Große Auswirkungen hat der Zinsenverfall auch auf die Sparer. Diesfalls aber sehr negative. Real (also unter Abzug der Inflation) sind Sparkonten ja schon seit einiger Zeit negativ verzinst. Fallen die Referenzzinssätze weiter, wovon Experten ausgehen, dann könnten bald auch nominell „Strafzinsen“ auf Sparguthaben eingehoben werden. Wer dann Geld auf der Bank liegen hat, zahlt. In Deutschland und in der Schweiz ist das für große Einlagen im sechsstelligen Bereich schon jetzt Realität. Es ist, auch wenn Banken noch dementieren, nur eine Frage der Zeit, bis sich Negativzinsen auch auf kleinere Sparguthaben durchschlagen.

Auslöser des Zinsenverfalls ist das Anleihekaufprogramm der EZB. Wie berichtet, hat diese beschlossen, zur Konjunkturankurbelung Liquidität in die Märkte pumpen zu wollen, indem sie auf dem Sekundärmarkt Staatsanleihen über 1200 Mrd. Euro aufkauft. Bisher hat die Notenbank Anleihen um rund 70 Mrd. Euro gekauft. Und zwar von Banken, die ihr diese Anleihen angedient haben. Das Geld steckt jetzt im Bankensystem, ohne dass es dort vernünftige Anlagemöglichkeiten hätte.

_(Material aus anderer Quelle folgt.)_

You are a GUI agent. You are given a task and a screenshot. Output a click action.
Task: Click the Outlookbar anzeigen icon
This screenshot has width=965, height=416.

Die Kreditnachfrage ist jedenfalls noch zu schwach, und die in der Vergangenheit praktizierte Lösung, das Geld kurzfristig bei der EZB zu „parken“, ist unterdessen zu teuer: Die Euro-Notenbank zahlt nicht nur keine Zinsen, sie verlangt auch noch 0,2Prozent „Parkgebühr“. Da ist es noch günstiger, das Geld für derzeit 0,001 Prozent Strafzinsen bei anderen Geldinstituten zu „parken“.

Gefahr von Spekulationsblasen

Der Druck auf den Euribor wird in nächster Zeit noch deutlich steigen, denn das Anleihekaufprogramm der EZB ist ja gerade erst angelaufen. In den nächsten Monaten werden auf diese Weise noch mehr als 1100 Milliarden Euro ins Bankensystem gepumpt werden. Ob die EZB damit das Ziel erreicht, die Konjunktur entsprechend zu beleben, wird unterdessen stark bezweifelt. Mangels Nachfrage und wegen nach der Krise stark verschärfter Kreditvergaberegelungen bleibt der größere Teil des Geldes nämlich im Bankensystem (wo es die Zinssätze weiter drückt) beziehungsweise fließt in Aktien- und Immobilienmärkte. Statt Investitionen werden also Spekulationsblasen finanziert, was zum Ende des Programms ernste Probleme in diesen Märkten hervorrufen kann, die sich negativ auf die gesamte Wirtschaft auswirken.

Profiteure sind die hoch verschuldeten Staaten, deren Zinslast stark sinkt. Nicht nur Länder mit erstklassiger Bonität wie Deutschland und Österreich, auch Krisenländer wie Spanien konnten kurzfristige Staatsanleihen schon zu Negativzinsen begeben.

Ökonomen fürchten, dass damit die völlig falschen Anreize gesetzt werden und der Reformeifer der Euroländer entweder erlahmt oder, mangels finanziellen Drucks, gar nicht erst in die Gänge kommt. Beginnen die Zinsen irgendwann wieder zu steigen, dann könnte das zu ziemlich ernsten Problemen bei der Staatsfinanzierung führen.

Bis dahin profitieren die Staaten von Negativzinsen freilich stark. Die Rechnung zahlen die Sparer, die schrittweise enteignet werden.